List date(s) this work was published or aired.
11-Jul-11
Provide a brief synopsis of the story or stories, including any significant findings.
A small hospital unit for geriatric mental health patients closed down at a local hospital. This could have been a 10-inch inside story, but an exploration of the shutdown showed a national trend through the eyes of the last patient on the unit. Poor, older people with mental health related issues are growing in number but having a harder time finding care. Shrinking Medicare and Medicaid reimbursements are shutting them out of traditional care, leaving families trying to cobble together care for them through assisted living facilities and emergency room care. But those resources are shrinking as well because government insurance doesn’t cover the cost of care.
Explain types of documents, data or Internet resources used. Were FOI or public records act requests required? How did this affect the work?
Hospital documents, Medicaid/Medicare reimbursement information, studies from the National Library of Medicine
Explain types of human sources used.
The psychiatrist on the unit was instrumental in hooking me up with the last patient to be discharged from the unit. Her family gave a personal journey through an issue that growing numbers of people will face as America ages.
Results:
Tons of emails from people who are facing the same dilemma.

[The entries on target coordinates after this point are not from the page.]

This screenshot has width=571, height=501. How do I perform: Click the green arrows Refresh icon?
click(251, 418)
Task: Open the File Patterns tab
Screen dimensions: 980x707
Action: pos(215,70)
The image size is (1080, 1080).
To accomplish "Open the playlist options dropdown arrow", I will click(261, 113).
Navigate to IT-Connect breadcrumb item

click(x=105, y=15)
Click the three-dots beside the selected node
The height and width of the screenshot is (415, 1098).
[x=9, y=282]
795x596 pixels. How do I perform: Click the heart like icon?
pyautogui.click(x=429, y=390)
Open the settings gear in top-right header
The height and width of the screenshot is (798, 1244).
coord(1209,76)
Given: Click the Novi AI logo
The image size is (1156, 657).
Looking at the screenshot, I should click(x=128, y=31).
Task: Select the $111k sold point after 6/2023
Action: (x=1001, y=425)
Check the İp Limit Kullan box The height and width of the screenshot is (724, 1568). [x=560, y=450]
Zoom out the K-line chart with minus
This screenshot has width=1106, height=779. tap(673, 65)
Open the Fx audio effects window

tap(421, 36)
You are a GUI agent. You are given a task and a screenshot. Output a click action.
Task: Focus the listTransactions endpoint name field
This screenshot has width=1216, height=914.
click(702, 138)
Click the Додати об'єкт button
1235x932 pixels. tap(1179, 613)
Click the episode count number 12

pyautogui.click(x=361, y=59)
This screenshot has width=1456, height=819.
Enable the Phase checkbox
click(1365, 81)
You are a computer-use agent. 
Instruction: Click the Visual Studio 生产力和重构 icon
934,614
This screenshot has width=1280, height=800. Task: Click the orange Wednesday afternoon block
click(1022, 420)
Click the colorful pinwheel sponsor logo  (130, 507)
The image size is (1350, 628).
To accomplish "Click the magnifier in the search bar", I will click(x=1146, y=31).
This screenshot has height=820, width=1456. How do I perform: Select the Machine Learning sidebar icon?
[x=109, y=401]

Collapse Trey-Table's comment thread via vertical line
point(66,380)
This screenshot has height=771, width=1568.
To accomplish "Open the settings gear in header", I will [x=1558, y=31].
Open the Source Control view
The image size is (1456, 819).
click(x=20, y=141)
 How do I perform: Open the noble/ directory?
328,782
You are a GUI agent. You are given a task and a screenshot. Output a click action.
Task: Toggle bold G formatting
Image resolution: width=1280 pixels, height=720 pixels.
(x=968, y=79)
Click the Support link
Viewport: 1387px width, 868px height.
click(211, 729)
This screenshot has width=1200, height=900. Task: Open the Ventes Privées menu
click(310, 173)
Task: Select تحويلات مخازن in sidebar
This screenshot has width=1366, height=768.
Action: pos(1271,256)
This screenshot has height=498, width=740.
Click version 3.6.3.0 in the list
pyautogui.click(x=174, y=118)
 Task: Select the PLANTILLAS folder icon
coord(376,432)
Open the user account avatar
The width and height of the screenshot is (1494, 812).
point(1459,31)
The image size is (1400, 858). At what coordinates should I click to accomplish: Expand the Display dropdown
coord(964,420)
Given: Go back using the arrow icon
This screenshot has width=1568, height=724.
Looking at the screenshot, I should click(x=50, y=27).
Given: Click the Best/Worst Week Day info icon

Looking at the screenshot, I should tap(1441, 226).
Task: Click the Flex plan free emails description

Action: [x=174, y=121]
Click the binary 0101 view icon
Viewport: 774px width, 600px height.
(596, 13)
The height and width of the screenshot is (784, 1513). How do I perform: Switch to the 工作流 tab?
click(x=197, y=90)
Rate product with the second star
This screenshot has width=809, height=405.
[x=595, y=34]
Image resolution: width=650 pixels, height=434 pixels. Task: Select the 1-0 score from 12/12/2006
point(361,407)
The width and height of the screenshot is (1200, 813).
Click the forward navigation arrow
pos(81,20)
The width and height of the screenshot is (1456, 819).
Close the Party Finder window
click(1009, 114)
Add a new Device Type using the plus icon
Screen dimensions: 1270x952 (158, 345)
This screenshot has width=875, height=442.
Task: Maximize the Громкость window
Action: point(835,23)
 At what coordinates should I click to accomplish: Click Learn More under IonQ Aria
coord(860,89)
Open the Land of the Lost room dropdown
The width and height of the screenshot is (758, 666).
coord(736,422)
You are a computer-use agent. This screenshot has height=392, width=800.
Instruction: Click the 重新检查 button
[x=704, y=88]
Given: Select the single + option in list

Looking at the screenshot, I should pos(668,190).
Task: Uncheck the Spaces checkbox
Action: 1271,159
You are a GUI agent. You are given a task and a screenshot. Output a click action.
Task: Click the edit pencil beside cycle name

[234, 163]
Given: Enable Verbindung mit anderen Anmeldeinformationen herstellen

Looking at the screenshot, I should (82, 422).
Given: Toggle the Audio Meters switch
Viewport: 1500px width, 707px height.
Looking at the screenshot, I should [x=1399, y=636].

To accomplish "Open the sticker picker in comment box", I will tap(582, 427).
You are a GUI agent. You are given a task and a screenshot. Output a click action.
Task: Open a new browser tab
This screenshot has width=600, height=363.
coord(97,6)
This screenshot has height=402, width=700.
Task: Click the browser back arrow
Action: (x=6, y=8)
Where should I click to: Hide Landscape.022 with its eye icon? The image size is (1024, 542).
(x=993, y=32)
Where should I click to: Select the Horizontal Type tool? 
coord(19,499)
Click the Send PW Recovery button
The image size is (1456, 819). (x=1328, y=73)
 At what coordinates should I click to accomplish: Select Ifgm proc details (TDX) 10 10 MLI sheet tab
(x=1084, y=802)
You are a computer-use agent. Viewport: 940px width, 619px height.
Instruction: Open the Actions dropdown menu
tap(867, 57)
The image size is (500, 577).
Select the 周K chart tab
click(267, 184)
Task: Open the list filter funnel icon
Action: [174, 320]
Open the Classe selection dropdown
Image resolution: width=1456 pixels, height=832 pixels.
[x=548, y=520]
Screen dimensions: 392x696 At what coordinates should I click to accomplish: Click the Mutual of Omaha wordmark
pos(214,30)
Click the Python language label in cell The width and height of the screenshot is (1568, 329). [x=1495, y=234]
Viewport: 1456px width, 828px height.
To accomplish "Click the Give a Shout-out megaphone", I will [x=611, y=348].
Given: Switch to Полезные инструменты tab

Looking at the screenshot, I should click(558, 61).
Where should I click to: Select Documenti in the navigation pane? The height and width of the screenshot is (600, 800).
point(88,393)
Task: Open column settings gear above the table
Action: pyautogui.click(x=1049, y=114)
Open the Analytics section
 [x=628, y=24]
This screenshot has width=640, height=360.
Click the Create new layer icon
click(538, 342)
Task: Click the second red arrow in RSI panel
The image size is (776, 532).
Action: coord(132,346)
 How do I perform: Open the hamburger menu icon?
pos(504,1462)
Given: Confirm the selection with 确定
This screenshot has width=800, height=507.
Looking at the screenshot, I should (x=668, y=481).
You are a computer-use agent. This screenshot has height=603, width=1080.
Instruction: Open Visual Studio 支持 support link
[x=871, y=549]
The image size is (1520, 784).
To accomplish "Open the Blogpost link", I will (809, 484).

Medicare doesn’t pay for assisted living care, and many facilities turn away Medicaid patients because the reimbursements don’t cover the cost of care.
Follow-up (if any). Have you run a correction or clarification on the report or has anyone come forward to challenge its accuracy? If so, please explain.
No.
Advice to other journalists planning a similar story or project.
Don’t just rewrite the hospital press release about a unit closing. Seek out someone who knows the inside story, say a psychiatrist who used to work there, and try to hook up with patients who once used the facility. Look at the bigger issues at play.